(Collected data)

------------------------------------------------------------

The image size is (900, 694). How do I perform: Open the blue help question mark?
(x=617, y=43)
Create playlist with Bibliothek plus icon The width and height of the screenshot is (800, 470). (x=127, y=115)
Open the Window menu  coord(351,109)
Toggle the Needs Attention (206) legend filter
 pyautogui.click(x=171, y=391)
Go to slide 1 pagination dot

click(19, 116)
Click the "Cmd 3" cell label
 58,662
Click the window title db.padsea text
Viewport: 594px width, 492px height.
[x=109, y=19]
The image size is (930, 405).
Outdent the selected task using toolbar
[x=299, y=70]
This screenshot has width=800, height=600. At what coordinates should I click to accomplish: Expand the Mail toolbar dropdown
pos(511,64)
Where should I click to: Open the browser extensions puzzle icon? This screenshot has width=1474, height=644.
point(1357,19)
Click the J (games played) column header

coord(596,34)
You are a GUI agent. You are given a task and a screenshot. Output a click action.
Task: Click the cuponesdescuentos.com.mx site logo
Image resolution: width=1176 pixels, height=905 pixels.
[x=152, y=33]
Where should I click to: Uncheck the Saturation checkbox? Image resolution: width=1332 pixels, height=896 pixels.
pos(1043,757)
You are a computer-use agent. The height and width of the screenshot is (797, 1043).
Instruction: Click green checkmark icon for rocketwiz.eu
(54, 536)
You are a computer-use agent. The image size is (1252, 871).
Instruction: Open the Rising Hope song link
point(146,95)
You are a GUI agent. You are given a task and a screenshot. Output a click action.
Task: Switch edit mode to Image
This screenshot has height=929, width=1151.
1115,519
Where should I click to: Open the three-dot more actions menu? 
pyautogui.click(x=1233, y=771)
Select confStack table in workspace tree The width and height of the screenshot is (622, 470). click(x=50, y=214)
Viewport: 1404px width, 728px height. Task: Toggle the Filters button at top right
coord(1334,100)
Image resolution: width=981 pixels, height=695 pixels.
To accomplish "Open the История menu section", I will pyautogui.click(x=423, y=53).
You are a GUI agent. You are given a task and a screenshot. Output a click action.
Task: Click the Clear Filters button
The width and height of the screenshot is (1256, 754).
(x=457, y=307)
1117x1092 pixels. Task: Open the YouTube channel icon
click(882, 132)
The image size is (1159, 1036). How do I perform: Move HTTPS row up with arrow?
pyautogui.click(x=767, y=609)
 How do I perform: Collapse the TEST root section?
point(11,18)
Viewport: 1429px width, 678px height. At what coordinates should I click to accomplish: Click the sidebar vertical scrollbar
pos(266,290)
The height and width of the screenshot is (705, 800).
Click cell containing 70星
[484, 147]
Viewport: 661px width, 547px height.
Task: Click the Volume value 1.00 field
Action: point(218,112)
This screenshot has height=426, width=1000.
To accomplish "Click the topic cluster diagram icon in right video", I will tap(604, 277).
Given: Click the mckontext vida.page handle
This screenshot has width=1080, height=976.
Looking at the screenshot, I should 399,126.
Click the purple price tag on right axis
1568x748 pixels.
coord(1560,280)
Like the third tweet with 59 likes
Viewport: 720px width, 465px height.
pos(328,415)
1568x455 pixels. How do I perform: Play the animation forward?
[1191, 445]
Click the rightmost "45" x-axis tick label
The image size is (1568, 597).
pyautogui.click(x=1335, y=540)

------------------------------------------------------------

▶ _What to do_
Would you filter the records and copy each line that contains the word "will"?

▶ _Solved problem_
To accomplish "Open the История menu section", I will pyautogui.click(x=423, y=53).
To accomplish "Click the topic cluster diagram icon in right video", I will tap(604, 277).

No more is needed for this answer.